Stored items
◇ ◇ ◇ ◇ ◇

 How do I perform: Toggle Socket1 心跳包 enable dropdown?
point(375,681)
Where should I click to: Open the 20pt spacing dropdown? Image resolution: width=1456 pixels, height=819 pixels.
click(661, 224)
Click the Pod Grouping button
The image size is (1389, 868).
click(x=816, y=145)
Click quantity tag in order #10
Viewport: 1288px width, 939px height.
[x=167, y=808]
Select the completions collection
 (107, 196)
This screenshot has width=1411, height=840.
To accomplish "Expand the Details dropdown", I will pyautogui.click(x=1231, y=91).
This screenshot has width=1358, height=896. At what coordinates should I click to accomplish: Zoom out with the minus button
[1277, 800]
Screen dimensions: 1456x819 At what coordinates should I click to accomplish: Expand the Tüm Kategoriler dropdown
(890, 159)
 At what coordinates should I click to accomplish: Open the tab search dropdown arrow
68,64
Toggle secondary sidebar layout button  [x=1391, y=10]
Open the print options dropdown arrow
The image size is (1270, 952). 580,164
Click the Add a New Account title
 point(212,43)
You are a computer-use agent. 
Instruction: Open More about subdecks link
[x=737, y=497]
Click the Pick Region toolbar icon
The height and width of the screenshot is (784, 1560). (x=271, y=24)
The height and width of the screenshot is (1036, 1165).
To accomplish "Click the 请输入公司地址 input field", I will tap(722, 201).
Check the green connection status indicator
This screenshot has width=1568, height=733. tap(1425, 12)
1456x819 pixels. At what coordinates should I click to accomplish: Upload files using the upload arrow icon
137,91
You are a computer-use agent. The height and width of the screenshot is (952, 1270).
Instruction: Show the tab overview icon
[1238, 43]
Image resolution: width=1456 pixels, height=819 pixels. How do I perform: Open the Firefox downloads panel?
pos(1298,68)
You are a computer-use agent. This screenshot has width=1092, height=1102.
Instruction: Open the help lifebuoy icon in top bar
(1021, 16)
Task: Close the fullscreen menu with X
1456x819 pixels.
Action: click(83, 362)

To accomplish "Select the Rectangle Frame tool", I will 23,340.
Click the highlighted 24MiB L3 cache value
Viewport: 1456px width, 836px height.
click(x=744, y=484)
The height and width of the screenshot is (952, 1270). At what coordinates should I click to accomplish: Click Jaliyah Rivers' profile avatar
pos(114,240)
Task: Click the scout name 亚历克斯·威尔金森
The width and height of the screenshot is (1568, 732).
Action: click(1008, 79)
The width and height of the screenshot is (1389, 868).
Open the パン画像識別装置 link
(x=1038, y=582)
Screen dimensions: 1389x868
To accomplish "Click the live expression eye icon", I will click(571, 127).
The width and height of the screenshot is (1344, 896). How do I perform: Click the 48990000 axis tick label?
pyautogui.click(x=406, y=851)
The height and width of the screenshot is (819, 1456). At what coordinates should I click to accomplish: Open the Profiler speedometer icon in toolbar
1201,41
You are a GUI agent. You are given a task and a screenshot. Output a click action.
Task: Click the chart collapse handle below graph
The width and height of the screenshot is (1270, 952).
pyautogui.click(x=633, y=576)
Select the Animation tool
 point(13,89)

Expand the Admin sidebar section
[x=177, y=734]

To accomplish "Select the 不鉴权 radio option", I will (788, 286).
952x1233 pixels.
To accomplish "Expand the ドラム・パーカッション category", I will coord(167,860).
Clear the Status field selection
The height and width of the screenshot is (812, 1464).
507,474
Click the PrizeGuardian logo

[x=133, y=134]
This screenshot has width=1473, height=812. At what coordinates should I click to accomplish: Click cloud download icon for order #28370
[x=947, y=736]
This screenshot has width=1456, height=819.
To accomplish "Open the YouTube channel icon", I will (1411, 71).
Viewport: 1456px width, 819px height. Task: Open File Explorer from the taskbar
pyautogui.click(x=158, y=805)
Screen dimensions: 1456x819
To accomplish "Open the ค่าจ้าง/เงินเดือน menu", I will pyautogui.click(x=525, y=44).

◇ ◇ ◇ ◇ ◇

* [THE TASK]
The data above should be reproduced in full, word for word.

* [ANSWER AREA]
 How do I perform: Toggle Socket1 心跳包 enable dropdown?
point(375,681)
Where should I click to: Open the 20pt spacing dropdown? Image resolution: width=1456 pixels, height=819 pixels.
click(661, 224)
Click the Pod Grouping button
The image size is (1389, 868).
click(x=816, y=145)
Click quantity tag in order #10
Viewport: 1288px width, 939px height.
[x=167, y=808]
Select the completions collection
 (107, 196)
This screenshot has width=1411, height=840.
To accomplish "Expand the Details dropdown", I will pyautogui.click(x=1231, y=91).
This screenshot has width=1358, height=896. At what coordinates should I click to accomplish: Zoom out with the minus button
[1277, 800]
Screen dimensions: 1456x819 At what coordinates should I click to accomplish: Expand the Tüm Kategoriler dropdown
(890, 159)
 At what coordinates should I click to accomplish: Open the tab search dropdown arrow
68,64
Toggle secondary sidebar layout button  [x=1391, y=10]
Open the print options dropdown arrow
The image size is (1270, 952). 580,164
Click the Add a New Account title
 point(212,43)
You are a computer-use agent. 
Instruction: Open More about subdecks link
[x=737, y=497]
Click the Pick Region toolbar icon
The height and width of the screenshot is (784, 1560). (x=271, y=24)
The height and width of the screenshot is (1036, 1165).
To accomplish "Click the 请输入公司地址 input field", I will tap(722, 201).
Check the green connection status indicator
This screenshot has width=1568, height=733. tap(1425, 12)
1456x819 pixels. At what coordinates should I click to accomplish: Upload files using the upload arrow icon
137,91
You are a computer-use agent. The height and width of the screenshot is (952, 1270).
Instruction: Show the tab overview icon
[1238, 43]
Image resolution: width=1456 pixels, height=819 pixels. How do I perform: Open the Firefox downloads panel?
pos(1298,68)
You are a computer-use agent. This screenshot has width=1092, height=1102.
Instruction: Open the help lifebuoy icon in top bar
(1021, 16)
Task: Close the fullscreen menu with X
1456x819 pixels.
Action: click(83, 362)

To accomplish "Select the Rectangle Frame tool", I will 23,340.
Click the highlighted 24MiB L3 cache value
Viewport: 1456px width, 836px height.
click(x=744, y=484)
The height and width of the screenshot is (952, 1270). At what coordinates should I click to accomplish: Click Jaliyah Rivers' profile avatar
pos(114,240)
Task: Click the scout name 亚历克斯·威尔金森
The width and height of the screenshot is (1568, 732).
Action: click(1008, 79)
The width and height of the screenshot is (1389, 868).
Open the パン画像識別装置 link
(x=1038, y=582)
Screen dimensions: 1389x868
To accomplish "Click the live expression eye icon", I will click(571, 127).
The width and height of the screenshot is (1344, 896). How do I perform: Click the 48990000 axis tick label?
pyautogui.click(x=406, y=851)
The height and width of the screenshot is (819, 1456). At what coordinates should I click to accomplish: Open the Profiler speedometer icon in toolbar
1201,41
You are a GUI agent. You are given a task and a screenshot. Output a click action.
Task: Click the chart collapse handle below graph
The width and height of the screenshot is (1270, 952).
pyautogui.click(x=633, y=576)
Select the Animation tool
 point(13,89)

Expand the Admin sidebar section
[x=177, y=734]

To accomplish "Select the 不鉴权 radio option", I will (788, 286).
952x1233 pixels.
To accomplish "Expand the ドラム・パーカッション category", I will coord(167,860).
Clear the Status field selection
The height and width of the screenshot is (812, 1464).
507,474
Click the PrizeGuardian logo

[x=133, y=134]
This screenshot has width=1473, height=812. At what coordinates should I click to accomplish: Click cloud download icon for order #28370
[x=947, y=736]
This screenshot has width=1456, height=819.
To accomplish "Open the YouTube channel icon", I will (1411, 71).
Viewport: 1456px width, 819px height. Task: Open File Explorer from the taskbar
pyautogui.click(x=158, y=805)
Screen dimensions: 1456x819
To accomplish "Open the ค่าจ้าง/เงินเดือน menu", I will pyautogui.click(x=525, y=44).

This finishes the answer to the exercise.